(Records from a data source)

=== Begin Enclosure ===

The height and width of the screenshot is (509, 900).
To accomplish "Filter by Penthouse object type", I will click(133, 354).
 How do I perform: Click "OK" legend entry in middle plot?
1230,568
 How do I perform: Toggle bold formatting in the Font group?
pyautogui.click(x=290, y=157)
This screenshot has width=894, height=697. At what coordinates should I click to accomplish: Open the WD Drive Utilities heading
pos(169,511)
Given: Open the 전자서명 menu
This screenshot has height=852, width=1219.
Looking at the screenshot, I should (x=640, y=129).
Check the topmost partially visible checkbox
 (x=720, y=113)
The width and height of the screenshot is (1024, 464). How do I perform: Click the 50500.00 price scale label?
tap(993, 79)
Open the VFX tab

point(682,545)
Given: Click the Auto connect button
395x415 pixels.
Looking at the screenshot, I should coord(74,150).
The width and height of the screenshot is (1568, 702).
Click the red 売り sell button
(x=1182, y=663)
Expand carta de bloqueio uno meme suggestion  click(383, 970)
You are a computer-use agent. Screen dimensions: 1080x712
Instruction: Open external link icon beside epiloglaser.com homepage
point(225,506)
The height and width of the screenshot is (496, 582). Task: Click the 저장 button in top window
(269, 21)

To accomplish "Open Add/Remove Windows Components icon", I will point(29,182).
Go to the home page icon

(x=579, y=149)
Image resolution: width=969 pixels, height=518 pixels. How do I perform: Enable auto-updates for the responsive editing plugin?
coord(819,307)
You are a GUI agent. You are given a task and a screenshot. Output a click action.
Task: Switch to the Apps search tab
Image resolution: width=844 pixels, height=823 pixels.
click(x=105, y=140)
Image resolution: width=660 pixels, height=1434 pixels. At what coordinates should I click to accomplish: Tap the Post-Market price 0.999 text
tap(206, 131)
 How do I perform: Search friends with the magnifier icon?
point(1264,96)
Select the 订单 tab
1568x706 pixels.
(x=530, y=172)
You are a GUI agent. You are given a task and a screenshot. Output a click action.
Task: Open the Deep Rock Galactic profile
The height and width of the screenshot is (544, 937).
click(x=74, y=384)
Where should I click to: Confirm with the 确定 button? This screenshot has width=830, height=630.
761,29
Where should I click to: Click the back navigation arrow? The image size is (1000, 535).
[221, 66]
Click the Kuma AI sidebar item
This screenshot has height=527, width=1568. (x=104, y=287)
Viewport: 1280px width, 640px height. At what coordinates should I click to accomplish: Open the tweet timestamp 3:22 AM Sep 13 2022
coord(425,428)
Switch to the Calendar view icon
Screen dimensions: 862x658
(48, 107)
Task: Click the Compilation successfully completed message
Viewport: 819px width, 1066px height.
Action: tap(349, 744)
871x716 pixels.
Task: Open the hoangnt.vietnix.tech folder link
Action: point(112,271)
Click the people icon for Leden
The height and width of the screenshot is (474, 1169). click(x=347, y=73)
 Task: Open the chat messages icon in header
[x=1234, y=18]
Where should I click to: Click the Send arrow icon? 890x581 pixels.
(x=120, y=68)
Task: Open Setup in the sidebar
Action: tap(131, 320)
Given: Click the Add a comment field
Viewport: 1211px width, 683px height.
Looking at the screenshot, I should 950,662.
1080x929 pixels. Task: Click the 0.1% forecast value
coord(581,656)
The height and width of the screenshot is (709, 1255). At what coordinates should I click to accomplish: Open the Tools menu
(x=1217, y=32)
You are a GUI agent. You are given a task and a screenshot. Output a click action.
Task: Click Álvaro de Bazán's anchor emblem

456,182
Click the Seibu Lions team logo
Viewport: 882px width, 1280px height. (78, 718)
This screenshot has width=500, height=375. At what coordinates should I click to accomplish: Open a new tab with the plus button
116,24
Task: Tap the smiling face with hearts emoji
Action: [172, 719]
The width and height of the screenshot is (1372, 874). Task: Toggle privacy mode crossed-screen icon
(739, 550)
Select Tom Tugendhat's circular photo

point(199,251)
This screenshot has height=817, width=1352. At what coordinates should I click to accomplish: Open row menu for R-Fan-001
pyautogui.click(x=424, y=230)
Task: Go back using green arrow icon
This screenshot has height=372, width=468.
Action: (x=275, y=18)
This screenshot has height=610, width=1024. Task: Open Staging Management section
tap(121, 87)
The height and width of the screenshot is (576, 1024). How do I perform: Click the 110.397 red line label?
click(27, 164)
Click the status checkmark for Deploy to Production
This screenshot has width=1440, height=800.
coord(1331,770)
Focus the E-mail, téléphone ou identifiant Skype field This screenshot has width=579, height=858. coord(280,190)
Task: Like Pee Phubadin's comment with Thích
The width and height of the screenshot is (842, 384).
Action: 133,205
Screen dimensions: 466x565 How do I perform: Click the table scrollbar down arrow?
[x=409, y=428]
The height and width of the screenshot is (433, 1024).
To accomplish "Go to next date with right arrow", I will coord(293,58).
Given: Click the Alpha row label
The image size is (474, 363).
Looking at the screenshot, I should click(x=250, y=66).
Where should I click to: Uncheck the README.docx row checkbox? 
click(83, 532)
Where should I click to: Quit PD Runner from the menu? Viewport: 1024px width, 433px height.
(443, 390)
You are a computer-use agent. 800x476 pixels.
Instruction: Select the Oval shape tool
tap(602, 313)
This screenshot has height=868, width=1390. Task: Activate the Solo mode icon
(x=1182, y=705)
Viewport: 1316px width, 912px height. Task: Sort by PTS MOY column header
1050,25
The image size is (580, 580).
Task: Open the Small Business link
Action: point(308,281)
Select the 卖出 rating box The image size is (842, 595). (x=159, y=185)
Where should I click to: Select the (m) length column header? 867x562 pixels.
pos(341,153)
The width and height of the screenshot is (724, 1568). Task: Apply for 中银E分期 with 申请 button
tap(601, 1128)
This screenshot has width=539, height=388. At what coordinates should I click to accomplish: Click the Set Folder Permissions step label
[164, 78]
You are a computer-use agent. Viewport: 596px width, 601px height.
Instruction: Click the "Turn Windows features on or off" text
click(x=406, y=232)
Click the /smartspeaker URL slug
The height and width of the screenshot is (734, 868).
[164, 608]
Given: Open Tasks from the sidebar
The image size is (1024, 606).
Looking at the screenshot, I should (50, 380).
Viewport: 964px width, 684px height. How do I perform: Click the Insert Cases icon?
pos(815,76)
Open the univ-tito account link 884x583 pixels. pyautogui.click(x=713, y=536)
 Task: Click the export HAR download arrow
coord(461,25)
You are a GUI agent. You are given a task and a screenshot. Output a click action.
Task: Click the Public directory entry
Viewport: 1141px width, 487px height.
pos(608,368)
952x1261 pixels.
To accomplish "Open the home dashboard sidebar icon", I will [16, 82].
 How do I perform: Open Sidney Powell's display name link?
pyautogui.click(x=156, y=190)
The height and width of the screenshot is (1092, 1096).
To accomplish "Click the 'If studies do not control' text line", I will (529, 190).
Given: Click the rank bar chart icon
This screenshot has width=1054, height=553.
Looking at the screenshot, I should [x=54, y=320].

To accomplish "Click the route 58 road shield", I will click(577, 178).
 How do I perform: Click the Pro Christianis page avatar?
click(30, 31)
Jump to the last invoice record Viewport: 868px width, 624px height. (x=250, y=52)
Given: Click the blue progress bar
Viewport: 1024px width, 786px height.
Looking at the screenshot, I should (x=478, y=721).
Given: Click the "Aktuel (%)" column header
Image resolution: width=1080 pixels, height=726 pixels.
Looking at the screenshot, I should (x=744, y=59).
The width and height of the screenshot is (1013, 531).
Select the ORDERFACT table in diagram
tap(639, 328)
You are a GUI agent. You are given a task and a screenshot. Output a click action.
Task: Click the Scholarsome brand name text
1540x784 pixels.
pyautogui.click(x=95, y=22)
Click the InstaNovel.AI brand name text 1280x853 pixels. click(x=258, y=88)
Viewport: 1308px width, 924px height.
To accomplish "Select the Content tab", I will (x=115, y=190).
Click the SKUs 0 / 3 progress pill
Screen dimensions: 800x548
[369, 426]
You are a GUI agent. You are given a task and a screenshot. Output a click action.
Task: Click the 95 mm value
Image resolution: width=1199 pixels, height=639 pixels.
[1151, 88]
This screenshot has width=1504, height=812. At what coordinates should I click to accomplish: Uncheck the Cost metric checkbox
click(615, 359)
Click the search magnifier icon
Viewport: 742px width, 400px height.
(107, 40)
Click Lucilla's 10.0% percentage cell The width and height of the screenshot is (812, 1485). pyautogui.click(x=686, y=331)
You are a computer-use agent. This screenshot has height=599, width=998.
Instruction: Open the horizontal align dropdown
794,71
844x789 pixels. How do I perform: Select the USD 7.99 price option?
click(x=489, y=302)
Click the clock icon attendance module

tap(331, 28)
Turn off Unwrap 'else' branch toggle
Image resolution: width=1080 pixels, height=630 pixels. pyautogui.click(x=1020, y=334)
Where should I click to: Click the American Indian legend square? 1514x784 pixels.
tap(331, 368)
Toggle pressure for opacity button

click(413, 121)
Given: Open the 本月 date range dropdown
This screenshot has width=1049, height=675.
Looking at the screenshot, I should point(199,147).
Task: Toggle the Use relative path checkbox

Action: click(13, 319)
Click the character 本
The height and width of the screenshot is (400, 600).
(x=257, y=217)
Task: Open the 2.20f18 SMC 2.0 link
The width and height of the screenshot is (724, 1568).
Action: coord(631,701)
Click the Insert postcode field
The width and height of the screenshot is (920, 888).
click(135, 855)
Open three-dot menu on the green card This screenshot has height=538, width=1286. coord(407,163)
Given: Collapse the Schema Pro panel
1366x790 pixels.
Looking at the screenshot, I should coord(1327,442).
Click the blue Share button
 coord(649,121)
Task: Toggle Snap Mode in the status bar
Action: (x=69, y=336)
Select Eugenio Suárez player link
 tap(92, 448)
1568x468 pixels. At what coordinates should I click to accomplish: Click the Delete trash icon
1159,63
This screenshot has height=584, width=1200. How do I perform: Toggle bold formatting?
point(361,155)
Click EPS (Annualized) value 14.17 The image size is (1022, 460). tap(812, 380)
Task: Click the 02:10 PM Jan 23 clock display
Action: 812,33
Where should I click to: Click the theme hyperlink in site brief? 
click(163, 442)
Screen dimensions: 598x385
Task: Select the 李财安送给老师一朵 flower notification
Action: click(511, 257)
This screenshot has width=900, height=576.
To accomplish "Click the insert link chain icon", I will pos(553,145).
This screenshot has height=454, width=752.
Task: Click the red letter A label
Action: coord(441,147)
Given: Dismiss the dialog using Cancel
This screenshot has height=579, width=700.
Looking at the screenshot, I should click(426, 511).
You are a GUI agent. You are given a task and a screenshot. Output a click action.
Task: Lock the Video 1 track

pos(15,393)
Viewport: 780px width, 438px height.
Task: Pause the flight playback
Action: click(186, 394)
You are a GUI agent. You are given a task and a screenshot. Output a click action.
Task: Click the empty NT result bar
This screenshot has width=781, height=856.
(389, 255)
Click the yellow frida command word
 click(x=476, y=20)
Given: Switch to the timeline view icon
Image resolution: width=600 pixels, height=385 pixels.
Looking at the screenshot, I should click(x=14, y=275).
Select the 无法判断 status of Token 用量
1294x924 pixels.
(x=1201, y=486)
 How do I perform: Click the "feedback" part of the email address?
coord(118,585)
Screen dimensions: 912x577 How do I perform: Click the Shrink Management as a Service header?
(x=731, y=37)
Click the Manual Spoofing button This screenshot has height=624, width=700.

=== End Enclosure ===

DIRECTIONS FOR THIS TASK | Identify each line in the entries with the word "using" and copy it.

YOUR RESPONSE |
Task: Go back using green arrow icon
Given: Dismiss the dialog using Cancel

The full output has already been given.